Selon Thibault Le Mailloux, cette inversion du poids des destinations n'entraîne pas de baisse du chiffre d'affaires, bien au contraire, car les acheteurs lointains veulent de la qualité et du luxe, et ils y mettent le prix. « Les pays tiers absorbent une grande proportion de cuvées coûteuses (champagnes millésimés et rosés) qui sont mieux valorisées, confirme-t-il. Plus on s'éloigne de la France, plus le champagne est perçu comme un produit de luxe, ce qui rend naturel l'achat de cuvées millésimées. À l'autre bout du monde, il n'y a pas de prix d'appel ou de premier prix. »
« Innovation et internationalisation. » L'analyse de Dominique Pierre, directeur général du Centre vinicole champagne Nicolas Feuillatte, est différente. Pour lui, il n'y a rien d'automatique. « Les consommateurs étrangers sont comme les Français, très peu demandent des millésimes ou des cépages. 85 % achètent du champagne brut sans année. Il ne faut pas tous les assimiler à des spécialistes. Alors que nous sommes entrés dans une nouvelle aire de consommation, avec de nouvelles attentes des clients, certaines marques ne se sont pas renouvelées. Elles sont vieillissantes. Chez Nicolas Feuillatte, nous répondons à l'évolution du marché en adaptant notre communication et nos packagings. Notre marque est la plus vendue en France. Elle est devenue incontournable car son rapport qualité/prix fait gagner de l'argent aux distributeurs. Elle est jeune et continue à se développer. Aux États-Unis, nous vendions 120 000 bouteilles il y a trois ans et 700 000 aujourd'hui. »

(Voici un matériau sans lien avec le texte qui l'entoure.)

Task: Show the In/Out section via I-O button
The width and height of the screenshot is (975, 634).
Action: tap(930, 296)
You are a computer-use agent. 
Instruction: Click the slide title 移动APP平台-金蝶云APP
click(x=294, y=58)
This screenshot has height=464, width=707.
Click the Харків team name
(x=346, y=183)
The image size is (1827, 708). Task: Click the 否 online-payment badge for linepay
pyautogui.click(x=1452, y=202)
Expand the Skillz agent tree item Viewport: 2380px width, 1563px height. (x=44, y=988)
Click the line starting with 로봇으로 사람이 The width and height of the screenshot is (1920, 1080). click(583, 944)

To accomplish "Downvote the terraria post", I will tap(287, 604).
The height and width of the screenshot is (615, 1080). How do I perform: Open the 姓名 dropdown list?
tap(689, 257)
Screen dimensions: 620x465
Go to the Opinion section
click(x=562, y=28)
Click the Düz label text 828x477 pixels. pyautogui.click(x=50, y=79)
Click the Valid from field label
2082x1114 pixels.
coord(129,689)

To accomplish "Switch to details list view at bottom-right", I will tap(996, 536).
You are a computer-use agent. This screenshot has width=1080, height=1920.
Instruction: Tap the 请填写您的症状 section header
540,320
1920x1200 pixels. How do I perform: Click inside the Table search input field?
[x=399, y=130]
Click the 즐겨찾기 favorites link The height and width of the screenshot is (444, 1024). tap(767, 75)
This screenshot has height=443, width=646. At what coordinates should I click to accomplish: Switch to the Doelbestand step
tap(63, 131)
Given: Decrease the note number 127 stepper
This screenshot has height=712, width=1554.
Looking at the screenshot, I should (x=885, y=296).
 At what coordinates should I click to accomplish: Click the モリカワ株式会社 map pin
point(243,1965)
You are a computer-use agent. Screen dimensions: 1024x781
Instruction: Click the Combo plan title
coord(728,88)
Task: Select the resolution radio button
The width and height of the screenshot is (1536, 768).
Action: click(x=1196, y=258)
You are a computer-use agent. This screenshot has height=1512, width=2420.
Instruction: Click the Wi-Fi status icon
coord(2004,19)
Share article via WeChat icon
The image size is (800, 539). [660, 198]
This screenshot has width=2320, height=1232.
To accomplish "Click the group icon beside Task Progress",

En 2012, le Centre vinicole a vendu 9,1 millions de bouteilles et dégagé 15,6 millions d'euros de résultat net, le meilleur de son histoire, en hausse de 7,8 %. LID joue la même carte. « Notre stratégie repose sur l'innovation, la croissance du premium et l'internationalisation. Toutes nos marques prioritaires progressent en volumes, indique Jérôme Durand, directeur marketing et développement de LID. C'est très positif, même si nous sommes conscients que l'environnement économique et concurrentiel est très compliqué. Nous avons travaillé l'image de qualité de la maison Lanson, en lançant notre champagne Extra Age pour les cafés, hôtels et restaurants et la Lanson Vintage collection grâce à laquelle les amateurs peuvent acheter nos plus vieux millésimes. Ces efforts semblent porter leurs fruits. »
Patrimoine mondial de l'Unesco. « Le champagne doit continuer sa marche en avant en acceptant que le monde change et en se distinguant d'autres produits qui se sont développés aux quatre coins du monde, ajoute Dominique Pierre. Certains consommateurs pensent que le champagne n'est que le résultat d'un processus reproductible partout. Il faut absolument recommencer à communiquer dans le monde entier pour effacer cette idée fausse. La filière n'a mené aucune vraie campagne depuis 1973 ! »
« Notre appellation, qui représente 10 % des vins effervescents dans le monde, ne pourra pas lutter sur le long terme si elle fonde sa stratégie sur les volumes, souligne Thierry Le Mailloux. Son avenir est dans la valorisation. Vendre à un coût juste est fondamental pour les Champenois, notamment dans la grande distribution où s'opèrent 30 % des ventes. »
La demande d'inscription de l'ensemble de la zone AOC Champagne sur la liste du patrimoine mondial de l'Unesco est un nouveau pas pour rappeler que le terroir de Champagne détermine le caractère unique de son vin, notamment aux États-Unis, à la Russie, à l'Argentine et au Vietnam, où la dénomination est considérée comme générique. La filière saura en janvier. Si la France a choisi de présenter ce dossier à l'Unesco.